David Jiménez. Actualizado: 05/02/2014 21:13 horas
Hace
algún tiempo se creó en las redes sociales el Club de los Buitres, un foro de
reporteros que recibe su nombre de una cita de Joao Silva, el fotógrafo del
'New York Times' que perdió las piernas en Afganistán en 2010. "Desde
fuera es fácil que nos tomes por buitres, cuando nos ves caminando entre
charcos de sangre y cadáveres para captar esa imagen perfecta...", dice
Silva sobre la percepción que mucha gente tiene de los reporteros de guerra,
prestos a aprovecharse del dolor ajeno a cambio de dinero, fama o
reconocimiento profesional.
¿Dinero? Algunas crónicas desde el frente se
pagan estos días a 70 euros frente a los 70.000 que puede reportar agazaparse
frente al apartamento de un famoso a la espera de su amante secreta.
¿Celebridad? Lejos quedan los tiempos en los que se podía buscar en guerras que
cada vez importan menos, durante menos tiempo, a menos gente. ¿Reconocimiento
profesional, entonces? Javier Espinosa está considerado uno de los mejores del
mundo desde hace mucho tiempo y Siria había dejado de aportarle nada
profesionalmente. Y, sin embargo, regresó una y otra vez hasta que fue
secuestrado el pasado 16 de septiembre.
Tiene que importarte mucho la gente sobre la
que escribes para volver al frente donde estuviste a punto de perder la vida
unos meses antes. Tienes que ser muy bueno para haber contado un conflicto
durante tres años sin robarle un párrafo de protagonismo a quienes más lo
sufren. Tienes que estar muy convencido de que tu trabajo consiste en dar voz a
quienes no la tienen, asumir que no eres más que su altavoz, para "caminar
entre cadáveres" mientras la atención del mundo está en último partido de
fútbol o la boda social del mes.
Javier se disgustaría si viera todo lo que
hemos escrito sobre él. Pensaría que le estábamos restando espacio a los más de
120.000 muertos de la guerra siria, a los refugiados que viven uno de los
mayores éxodos desde la II Guerra Mundial o a la denuncia de esos gobiernos que
se hacen la guerra en tierra ajena, que así de cobarde se ha vuelto el mundo.

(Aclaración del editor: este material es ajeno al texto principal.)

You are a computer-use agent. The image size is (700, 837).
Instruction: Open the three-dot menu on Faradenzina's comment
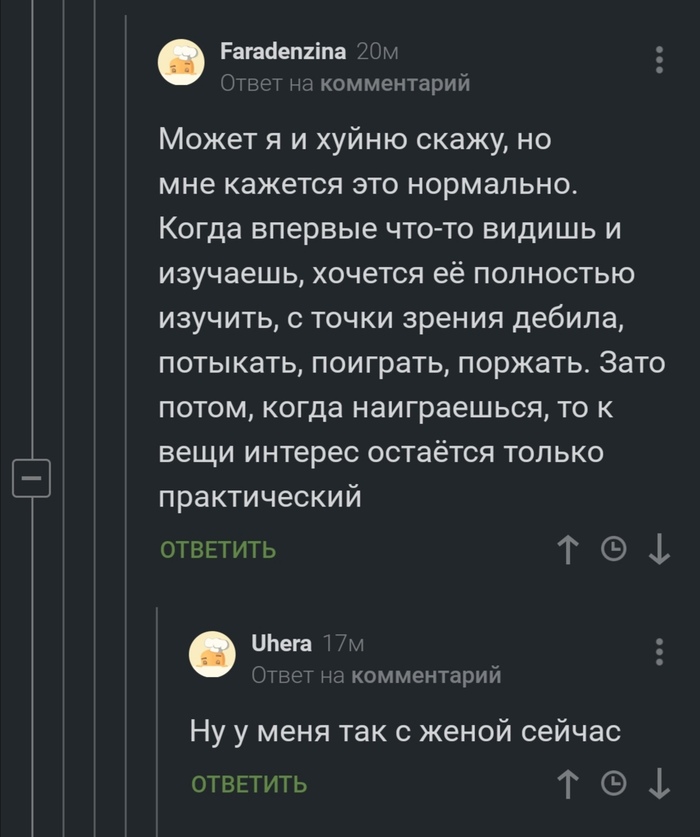658,60

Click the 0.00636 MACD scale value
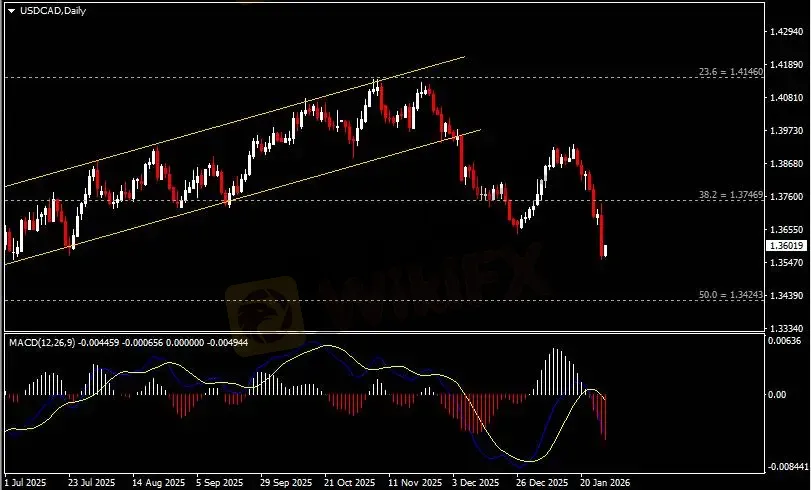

Tampoco Ricardo García Vilanova, Marc Marginedas, James Foley y el resto de
periodistas secuestrados en Siria se sentirían cómodos al verse protagonizando
titulares. Están hechos de la misma pasta: la del reportero que no busca ser
noticia, solo transmitirla.
Es por eso que Javier y todos los demás
hacen tanta falta. Mientras no estén, no pueden contarnos que también en esta
guerra son los civiles quienes terminan pagando los juegos de poder de tiranos,
cínicos y fanáticos. En su ausencia, no pueden describirnos cómo se vive bajo
el azar de las bombas, el dolor de los heridos operados sin anestesia o el
coraje de los héroes anónimos que tratan de mantener un halo de luz en mitad de
la oscuridad. Sin sus fotografías y crónicas, a los demás nos cuesta más
despertar de nuestra indiferencia acomodada.
El reportero que ha conocido la guerra sabe
que, como describía Solzhenitsyn en 'Archipiélago Gulag', la frontera que
separa el bien del mal no pasa a través de países, clases sociales, religiones
o partidos políticos, sino "directamente a través de cada corazón
humano". Y que al otro lado de esa frontera se encuentra un lugar donde el
carpintero, el taxista o el vecino de toda la vida pueden transformarse en el
delator en el genocidio, el torturador impasible o el secuestrador de
periodistas que, como Javier Espinosa, están dispuestos a caminar entre
cadáveres para que los demás les prestemos atención.
Periodistas como Javier no vuelven a la
guerra por dinero, fama o reconocimiento. Para él es un acto de lealtad. Hacia
las personas que dejó atrás en sus viajes anteriores, las comunidades que
siguen siendo bombardeadas, los heridos desatendidos, las madres que han
perdido a sus hijos y las que temen perderlos en la próxima ofensiva. Es, ante
todo, un compromiso personal con los civiles que todavía resisten. "Te
rompen el corazón", dice de ellos Joao Silva.